Sabtu, 30 April 2016

PROFESI

Dua orang perempuan lewat di depan rumah saya di siang yang terik sambil meneriakkan jasa yang mereka tawarkan: memperbaiki kasur kapuk. Saya terpaksa menggeleng dan sekedar membalas senyum ketika mereka menawarkan jasanya. Masalahnya tak ada kasur kapuk di rumah saya saat ini. Adanya kasur busa dan yang berpegas. Diam-diam saya berdoa ada banyak orang lain yang masih berkasur kapuk yang membutuhkan jasa mereka, sambil berpikir jika saja mereka juga pintar memperbaiki kasur busa dan pegas tentu akan lebih mudah mendapatkan orderan.

Ah, saya jadi teringat satu artikel yang dimuat di surat kabar beberapa minggu lalu tentang profesi yang akan segera hilang karena ditelan kemajuan jaman termasuk kepesatan teknologi. Jujur saya lupa apa saja profesi yang disebutkan. Artikel yang masuk akal menurut saya. Toh, memang selalu ada yang surut dan akhirnya menghilang seiring dengan berjalannya waktu, segala hal mengalami itu, tak hanya soal profesi saja. Bahkan umur manusia pun termasuk di dalamnya. Karena itu saya berpikir mungkin akan lebih mudah bagi kedua perempuan yang lewat tadi jika mereka mengembangkan keahliannya ke jenis kasur yang lebih relevan dengan kondisi sekarang, sehingga pasar yang dijelajah akan lebih luas. Semoga mereka menyadari itu.

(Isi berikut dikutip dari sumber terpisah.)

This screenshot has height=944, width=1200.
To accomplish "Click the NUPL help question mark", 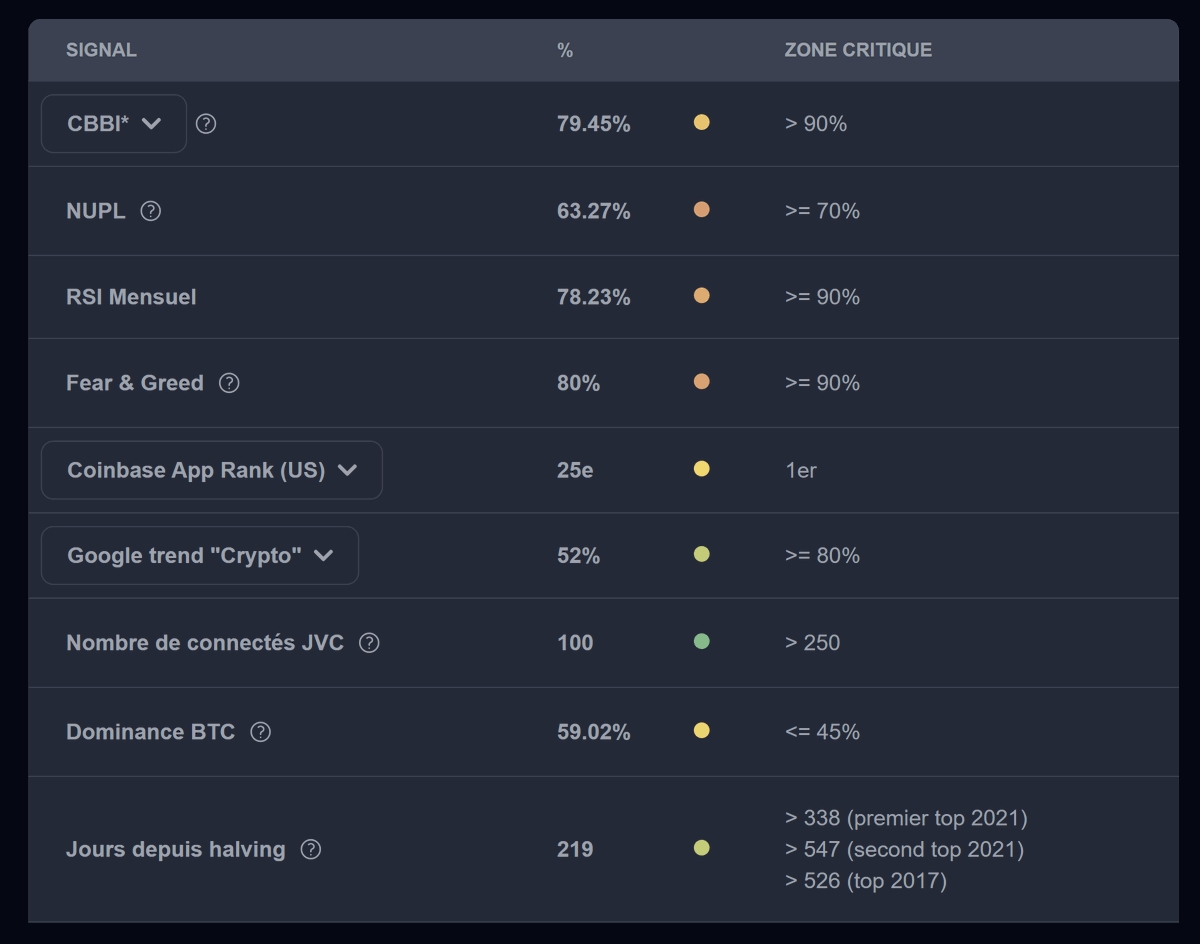I will [151, 211].

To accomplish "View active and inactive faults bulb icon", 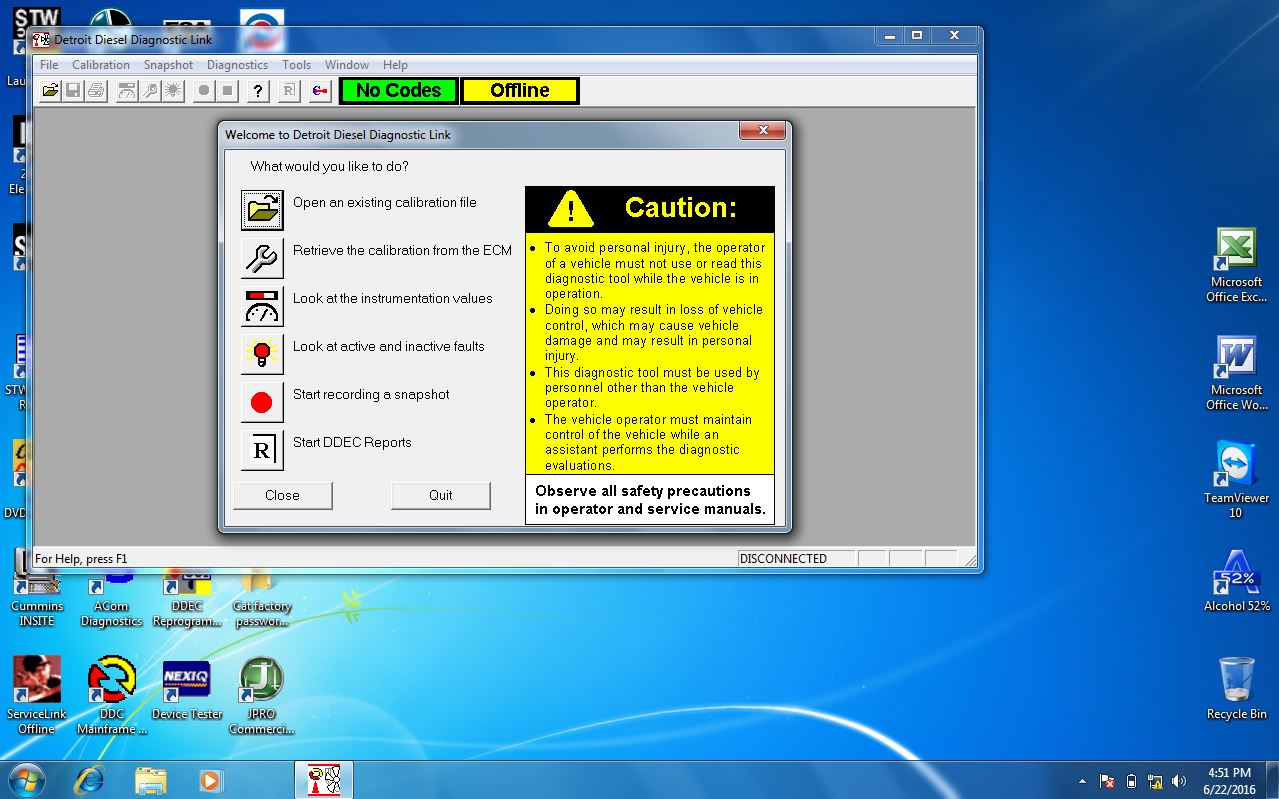I will coord(260,354).
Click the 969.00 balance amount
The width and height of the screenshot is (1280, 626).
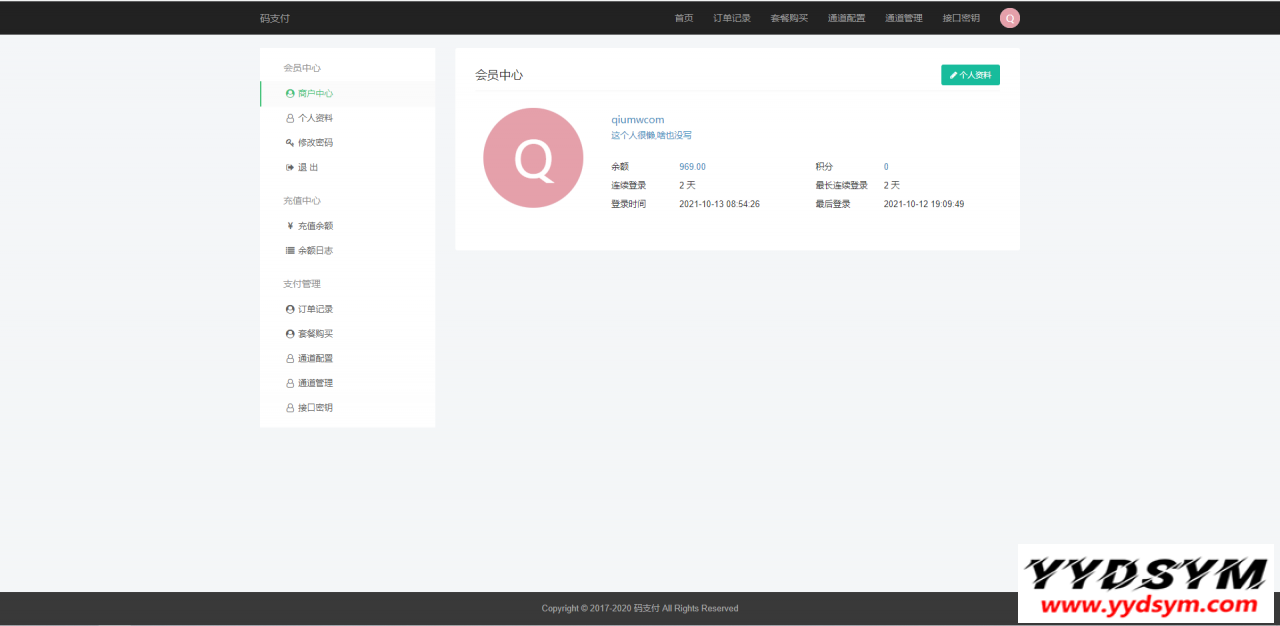pos(692,167)
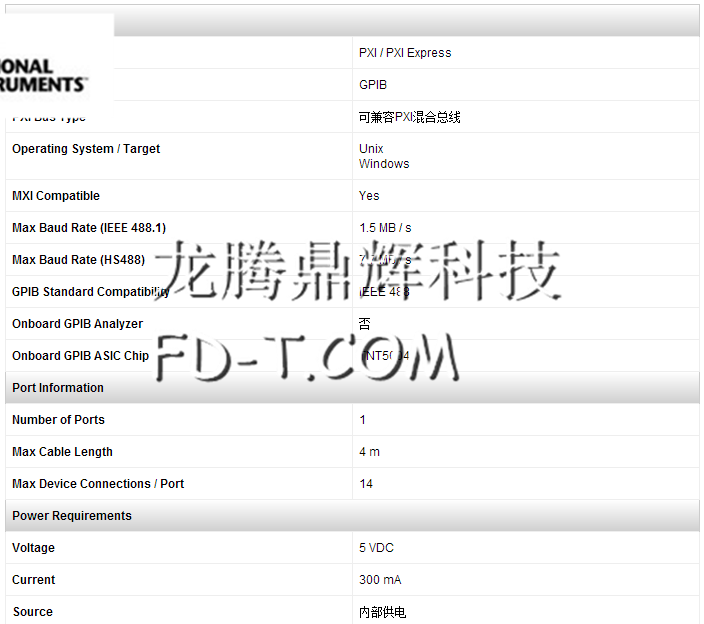Click the Number of Ports label
The image size is (704, 624).
(x=58, y=420)
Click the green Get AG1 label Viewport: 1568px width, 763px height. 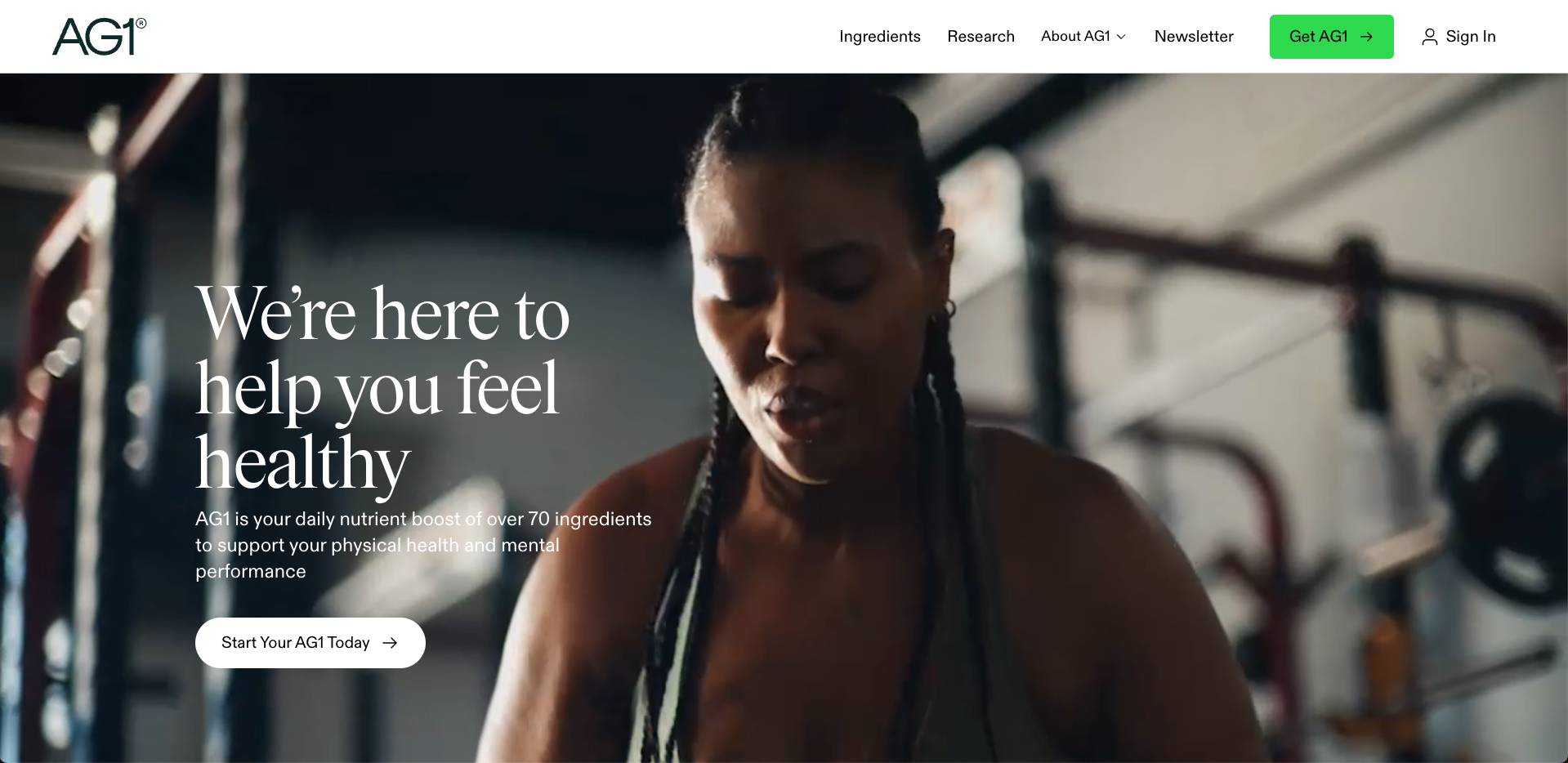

Kalau ada yang surut dan menghilang tentu ada yang mulai moncer dan kekinian. Itu hal yang sudah jadi hukum alam bahwa ada yang pergi maka akan ada yang datang menggantikan. Nah, untuk soal profesi ini apa yang datang? Saya pribadi menganggap pembuat video yang lalu mengunggahnya di laman khusus termasuk profesi yang baru datang. Membuat video sebenarnya bukan hal yang baru. Sudah puluhan tahun film dan video musik dikenal. Tapi yang telah dikenal lama itu adalah yang berupa kerja kolektif, butuh banyak modal, dan dipasarkan dengan sangat komersial. Sementara yang baru datang ini justru sebaliknya. Lihat saja video-video yang dibuat perorangan dengan alat yang seringkali seadanya, lalu diunggah di laman semisal Youtube. Lihat isi video-video itu, ada yang serius tapi tak sedikit yang isinya berguyon. Dan hebatnya itu mendatangkan uang bagi pengunggahnya, konon karena si video ditempeli iklan oleh produsen yang otomatis akan dilihat oleh pemirsanya. Yang diunggah di Instagram walau pendek saja tapi jika mendatangkan follower bisa membuat pemilik akun menjadi perpanjangan tangan produsen dalam hal beriklan atau istilahnya meng-endorse. Ujung-ujungnya balik ke uang lagi.

Fenomena di atas mungkin biasa bagi orang lain tapi mengagumkan saya. Saya kagum dengan terobosan itu. Kagum dengan kreatifitas dan kecerdikan mereka; entah siapa yang memulainya;  membuat apa yang tak ada menjadi ada. Pernah saya baca profil pelaku profesi ini di koran. Dan kebanyakan awalnya iseng-iseng saja. Lalu ternyata banyak yang menonton. Alhasil ditempeli iklan. Dan karena nilanya bisa untuk menopang hidup maka mereka tak lagi iseng dalam mengerjakannya. Jadi ada konsep dan cerita yang dipikirkan serius, juga jadwal tayang yang teratur. Konsekuensi yang masuk akal tentu saja.


Itu tentu bukan satu-satunya profesi baru yang muncul. Tapi yang satu ini yang cukup mengesankan bagi saya. Mungkin sudah saatnya siswa taman kanak-kanak tak lagi terjebak dengan dokter, insinyur, dan tentara ketika ditanya soal cita-citanya. Tapi mestinya perlu sebutan yang ringkas dan jelas untuk profesi baru ini sehingga mudah diucapkan oleh mulut-mulut kecil anak-anak itu.